Source information:
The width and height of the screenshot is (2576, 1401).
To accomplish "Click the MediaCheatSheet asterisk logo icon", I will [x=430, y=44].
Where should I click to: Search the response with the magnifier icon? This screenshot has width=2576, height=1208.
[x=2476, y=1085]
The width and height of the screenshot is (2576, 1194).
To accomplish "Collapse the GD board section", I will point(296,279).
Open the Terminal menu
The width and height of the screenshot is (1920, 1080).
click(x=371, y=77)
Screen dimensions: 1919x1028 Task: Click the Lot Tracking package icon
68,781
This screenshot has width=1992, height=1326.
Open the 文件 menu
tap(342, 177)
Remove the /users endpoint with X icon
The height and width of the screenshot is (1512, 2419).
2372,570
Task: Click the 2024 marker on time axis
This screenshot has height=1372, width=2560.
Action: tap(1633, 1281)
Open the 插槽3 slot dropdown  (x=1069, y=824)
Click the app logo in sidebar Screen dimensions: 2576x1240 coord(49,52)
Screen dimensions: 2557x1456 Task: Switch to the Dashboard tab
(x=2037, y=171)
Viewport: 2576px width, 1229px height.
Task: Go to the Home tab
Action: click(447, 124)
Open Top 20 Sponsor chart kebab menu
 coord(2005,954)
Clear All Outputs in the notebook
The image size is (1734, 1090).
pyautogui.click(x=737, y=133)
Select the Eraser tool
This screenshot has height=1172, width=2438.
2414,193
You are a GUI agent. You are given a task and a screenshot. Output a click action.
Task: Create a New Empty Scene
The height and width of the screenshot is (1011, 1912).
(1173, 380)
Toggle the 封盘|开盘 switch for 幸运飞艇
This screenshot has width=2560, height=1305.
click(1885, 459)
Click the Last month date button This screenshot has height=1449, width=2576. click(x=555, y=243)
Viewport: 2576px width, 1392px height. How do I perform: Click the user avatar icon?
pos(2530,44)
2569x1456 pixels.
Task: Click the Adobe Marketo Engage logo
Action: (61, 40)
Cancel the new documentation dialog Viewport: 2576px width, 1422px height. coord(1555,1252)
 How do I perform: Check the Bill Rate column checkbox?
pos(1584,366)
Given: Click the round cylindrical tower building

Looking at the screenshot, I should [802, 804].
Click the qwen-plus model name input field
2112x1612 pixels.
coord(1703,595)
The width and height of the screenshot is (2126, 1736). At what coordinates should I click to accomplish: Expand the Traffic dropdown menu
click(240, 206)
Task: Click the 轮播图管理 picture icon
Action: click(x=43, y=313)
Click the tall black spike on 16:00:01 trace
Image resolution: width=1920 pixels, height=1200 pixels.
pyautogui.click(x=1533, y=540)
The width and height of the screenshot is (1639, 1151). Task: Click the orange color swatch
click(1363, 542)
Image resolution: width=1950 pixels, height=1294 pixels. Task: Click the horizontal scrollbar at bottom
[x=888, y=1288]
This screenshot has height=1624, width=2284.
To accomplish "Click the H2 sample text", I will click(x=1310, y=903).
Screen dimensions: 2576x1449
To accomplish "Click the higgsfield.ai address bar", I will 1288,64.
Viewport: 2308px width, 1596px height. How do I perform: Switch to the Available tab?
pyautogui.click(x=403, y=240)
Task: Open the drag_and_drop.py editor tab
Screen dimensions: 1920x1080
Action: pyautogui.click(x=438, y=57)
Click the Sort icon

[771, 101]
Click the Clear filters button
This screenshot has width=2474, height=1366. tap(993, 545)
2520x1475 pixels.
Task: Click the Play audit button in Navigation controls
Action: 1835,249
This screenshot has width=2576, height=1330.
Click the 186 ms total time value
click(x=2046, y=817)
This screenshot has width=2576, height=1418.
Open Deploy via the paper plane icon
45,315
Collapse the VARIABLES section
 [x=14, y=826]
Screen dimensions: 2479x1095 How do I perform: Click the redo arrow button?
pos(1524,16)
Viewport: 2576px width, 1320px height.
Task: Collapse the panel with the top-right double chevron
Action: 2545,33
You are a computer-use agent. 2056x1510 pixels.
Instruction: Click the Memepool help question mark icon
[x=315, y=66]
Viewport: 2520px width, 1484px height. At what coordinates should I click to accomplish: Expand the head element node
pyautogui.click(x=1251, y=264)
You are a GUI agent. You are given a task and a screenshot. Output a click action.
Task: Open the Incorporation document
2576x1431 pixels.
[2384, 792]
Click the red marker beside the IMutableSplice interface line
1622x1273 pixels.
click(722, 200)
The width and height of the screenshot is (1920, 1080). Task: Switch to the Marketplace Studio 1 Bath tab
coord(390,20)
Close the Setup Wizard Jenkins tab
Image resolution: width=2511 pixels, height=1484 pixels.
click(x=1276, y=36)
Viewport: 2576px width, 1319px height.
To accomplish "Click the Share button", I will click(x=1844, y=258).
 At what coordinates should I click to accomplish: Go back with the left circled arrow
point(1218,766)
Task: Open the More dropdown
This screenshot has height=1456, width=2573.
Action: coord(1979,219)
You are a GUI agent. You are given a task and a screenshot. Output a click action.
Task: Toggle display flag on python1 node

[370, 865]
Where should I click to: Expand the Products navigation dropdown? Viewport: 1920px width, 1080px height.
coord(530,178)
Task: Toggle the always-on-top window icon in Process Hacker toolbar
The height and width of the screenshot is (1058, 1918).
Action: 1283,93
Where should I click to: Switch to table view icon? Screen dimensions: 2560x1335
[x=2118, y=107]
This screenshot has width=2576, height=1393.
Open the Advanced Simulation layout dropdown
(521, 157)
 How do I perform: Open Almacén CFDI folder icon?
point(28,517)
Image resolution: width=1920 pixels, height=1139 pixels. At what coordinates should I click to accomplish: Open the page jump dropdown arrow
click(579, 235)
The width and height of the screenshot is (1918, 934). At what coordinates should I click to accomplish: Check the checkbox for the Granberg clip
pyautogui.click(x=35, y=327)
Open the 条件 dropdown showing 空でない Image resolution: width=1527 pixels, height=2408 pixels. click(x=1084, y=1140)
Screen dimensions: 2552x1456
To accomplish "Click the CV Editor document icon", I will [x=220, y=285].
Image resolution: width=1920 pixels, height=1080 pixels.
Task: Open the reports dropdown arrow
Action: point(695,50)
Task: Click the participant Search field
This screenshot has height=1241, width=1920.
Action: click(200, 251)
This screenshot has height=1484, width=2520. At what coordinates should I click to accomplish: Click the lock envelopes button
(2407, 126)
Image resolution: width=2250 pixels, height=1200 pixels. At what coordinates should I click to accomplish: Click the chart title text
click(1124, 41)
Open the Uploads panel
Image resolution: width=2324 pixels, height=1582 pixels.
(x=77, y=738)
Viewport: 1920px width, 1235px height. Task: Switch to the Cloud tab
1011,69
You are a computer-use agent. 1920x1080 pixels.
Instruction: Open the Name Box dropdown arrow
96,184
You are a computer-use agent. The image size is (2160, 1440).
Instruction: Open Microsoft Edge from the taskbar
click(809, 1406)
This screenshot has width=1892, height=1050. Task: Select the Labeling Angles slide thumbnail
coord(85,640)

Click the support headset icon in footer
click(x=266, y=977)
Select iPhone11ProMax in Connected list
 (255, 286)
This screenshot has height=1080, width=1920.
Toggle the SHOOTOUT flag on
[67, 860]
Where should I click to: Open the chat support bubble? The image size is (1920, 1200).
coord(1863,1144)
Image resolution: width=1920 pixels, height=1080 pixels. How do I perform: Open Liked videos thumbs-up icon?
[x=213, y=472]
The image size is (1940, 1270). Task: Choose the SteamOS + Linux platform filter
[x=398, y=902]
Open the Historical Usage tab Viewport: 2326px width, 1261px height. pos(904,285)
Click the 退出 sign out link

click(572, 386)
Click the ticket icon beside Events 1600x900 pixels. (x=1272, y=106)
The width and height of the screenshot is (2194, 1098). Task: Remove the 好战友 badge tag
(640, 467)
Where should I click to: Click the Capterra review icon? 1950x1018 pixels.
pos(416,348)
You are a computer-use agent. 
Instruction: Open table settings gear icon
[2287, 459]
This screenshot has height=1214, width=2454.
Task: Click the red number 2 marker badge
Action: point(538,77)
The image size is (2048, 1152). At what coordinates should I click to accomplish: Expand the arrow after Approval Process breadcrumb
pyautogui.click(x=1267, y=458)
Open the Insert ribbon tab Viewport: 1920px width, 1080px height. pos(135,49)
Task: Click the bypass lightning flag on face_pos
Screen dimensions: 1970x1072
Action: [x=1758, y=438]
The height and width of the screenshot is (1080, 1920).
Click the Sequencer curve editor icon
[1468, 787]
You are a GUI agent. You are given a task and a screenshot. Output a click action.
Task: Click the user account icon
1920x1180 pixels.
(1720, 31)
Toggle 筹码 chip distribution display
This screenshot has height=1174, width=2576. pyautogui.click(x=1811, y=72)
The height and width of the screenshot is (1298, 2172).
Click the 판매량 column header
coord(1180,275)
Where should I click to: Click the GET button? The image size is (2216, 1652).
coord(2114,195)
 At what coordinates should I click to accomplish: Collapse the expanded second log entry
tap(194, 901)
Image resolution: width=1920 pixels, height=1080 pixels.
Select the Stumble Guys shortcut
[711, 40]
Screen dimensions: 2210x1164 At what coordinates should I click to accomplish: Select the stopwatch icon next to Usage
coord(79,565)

What to work on:
Going down the listing above, begin printing at the line with "Task: Toggle display flag on python1 node" and finish with the line with "Task: Click the participant Search field", exactly as they appear.

Response to the exercise:
Task: Toggle display flag on python1 node

[370, 865]
Where should I click to: Expand the Products navigation dropdown? Viewport: 1920px width, 1080px height.
coord(530,178)
Task: Toggle the always-on-top window icon in Process Hacker toolbar
The height and width of the screenshot is (1058, 1918).
Action: 1283,93
Where should I click to: Switch to table view icon? Screen dimensions: 2560x1335
[x=2118, y=107]
This screenshot has width=2576, height=1393.
Open the Advanced Simulation layout dropdown
(521, 157)
 How do I perform: Open Almacén CFDI folder icon?
point(28,517)
Image resolution: width=1920 pixels, height=1139 pixels. At what coordinates should I click to accomplish: Open the page jump dropdown arrow
click(579, 235)
The width and height of the screenshot is (1918, 934). At what coordinates should I click to accomplish: Check the checkbox for the Granberg clip
pyautogui.click(x=35, y=327)
Open the 条件 dropdown showing 空でない Image resolution: width=1527 pixels, height=2408 pixels. click(x=1084, y=1140)
Screen dimensions: 2552x1456
To accomplish "Click the CV Editor document icon", I will [x=220, y=285].
Image resolution: width=1920 pixels, height=1080 pixels.
Task: Open the reports dropdown arrow
Action: point(695,50)
Task: Click the participant Search field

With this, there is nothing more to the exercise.